Growing up is not an easy thing to do. Jim Hawkins, Disney’s newest hero in Treasure Planet, lives this statement.
The audience first sees Jim as an adorable 3-year-old who believes in legends and dreams big. Fast forward 12 years, and Jim is a thrill-seeking teenager, complete with ponytail and rebellious attitude, who solar surfs (like windsurfing, without the water) without a care in the world and looks for the next great adrenaline rush.
The magic of Disney animation has always been its ability to put two-dimensional characters on paper and make them believable. Treasure Planet and the characterization of Jim Hawkins are no less magical than any of the predecessors.

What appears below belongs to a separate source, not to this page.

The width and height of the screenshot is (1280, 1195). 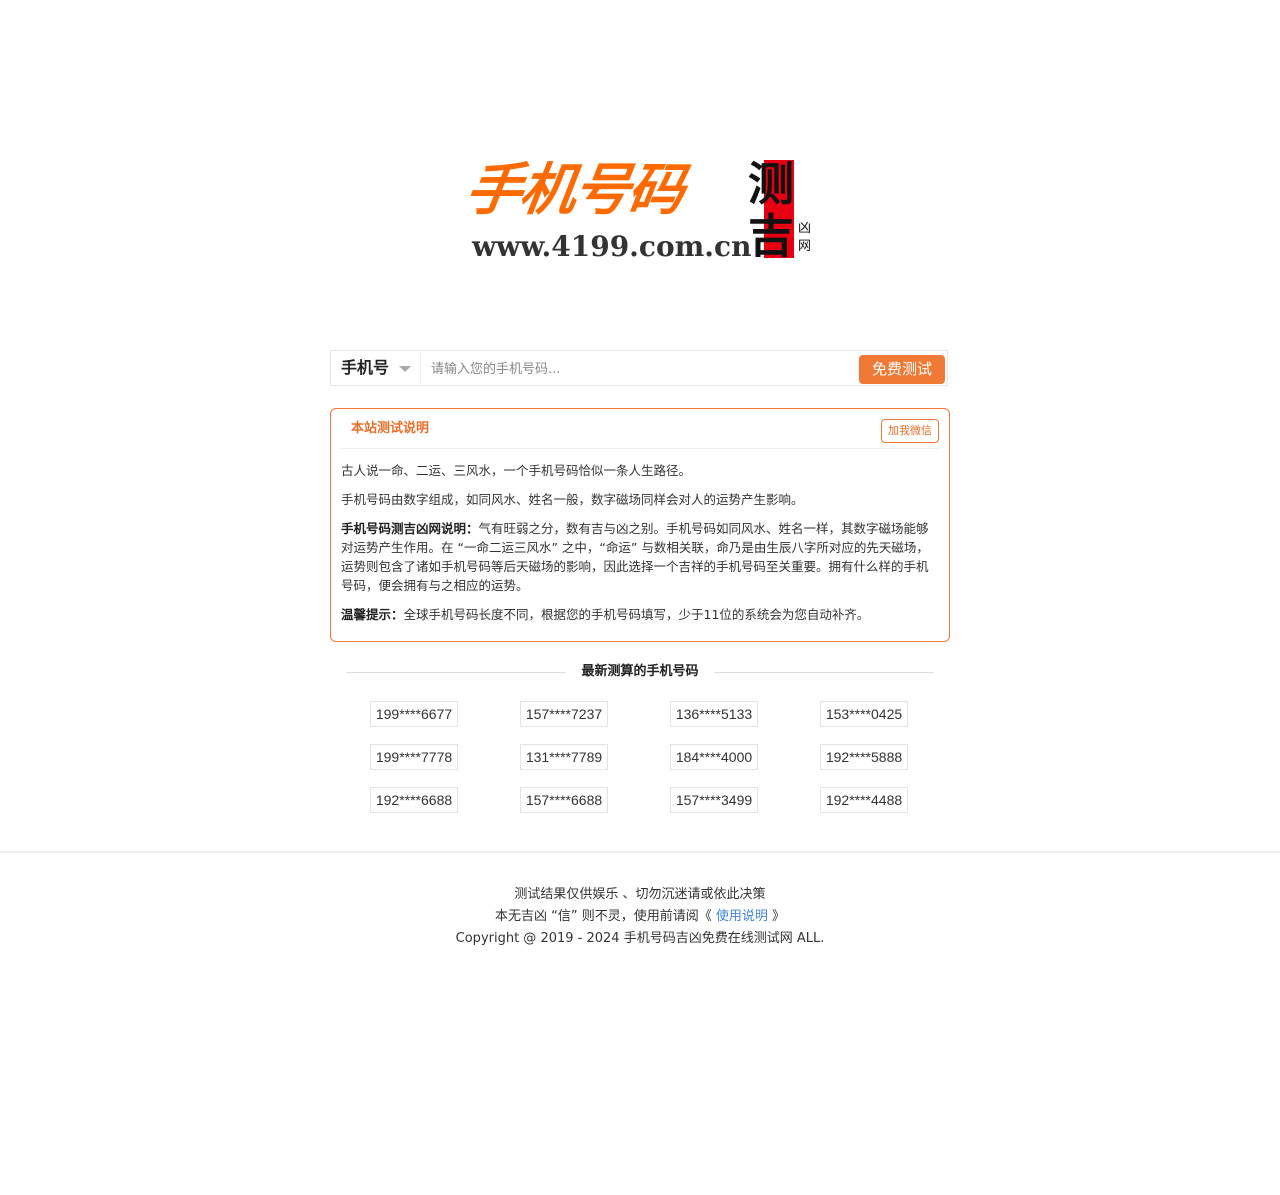 I want to click on info-paragraph: 手机号码由数字组成，如同风水、姓名一般，数字磁场同样会对人的运势产生影响。, so click(x=572, y=500).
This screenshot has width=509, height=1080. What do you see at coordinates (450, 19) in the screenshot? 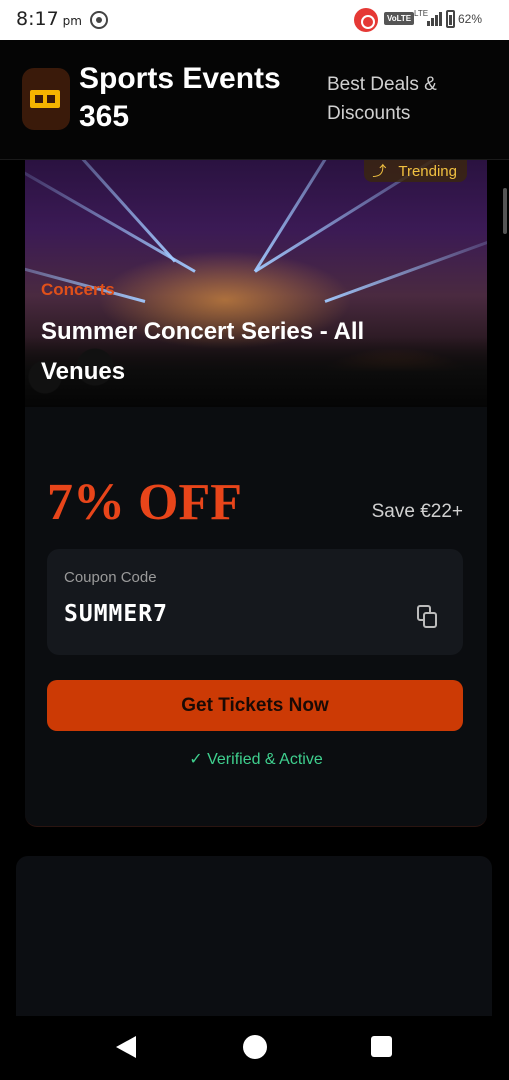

Treasure Planet, based on Robert Louis Stevenson’s classic novel Treasure Island, puts a sci-fi spin on a Victorian classic. Instead of the usual cast of villagers, Disney has populated Jim’s home planet with all kinds of aliens and turned boring sailing ships into solar-powered star ships that float through the galaxy alongside Orcas Galacticus (space whales).
The film has elements that Disney will never be able to avoid. Jim, voiced by Joseph Gordon-Leavitt, after all, has a heart of gold. There are the bad guys, the cyborg Silver, Brian Murray, and his motley crew of cutthroats, and the comic relief. Returning for his second Disney movie, David Hyde Pierce, as the dog-like Dr. Delbert Doppler, embodies biting wit and skittishness — picture C-3PO. Also, B.E.N., voiced by funnyman Martin Short, makes the audience laugh at the tensest moments.
Treasure Planet lives up to its Disney heritage. Artistically, the movie is stunning, with computer-generated images and hand-drawn scenes flowing seamlessly. Plotwise, the movie also succeeds. After all, the book is more than 100 years old, and the translation of settings, from 18th-century England to outer space, is an easy one.
Whether Treasure Planet will bring in the box office revenue Disney is looking for this holiday season remains to be seen. But parents looking for a kid-friendly action flick with a good story and an admirable hero can stop their search.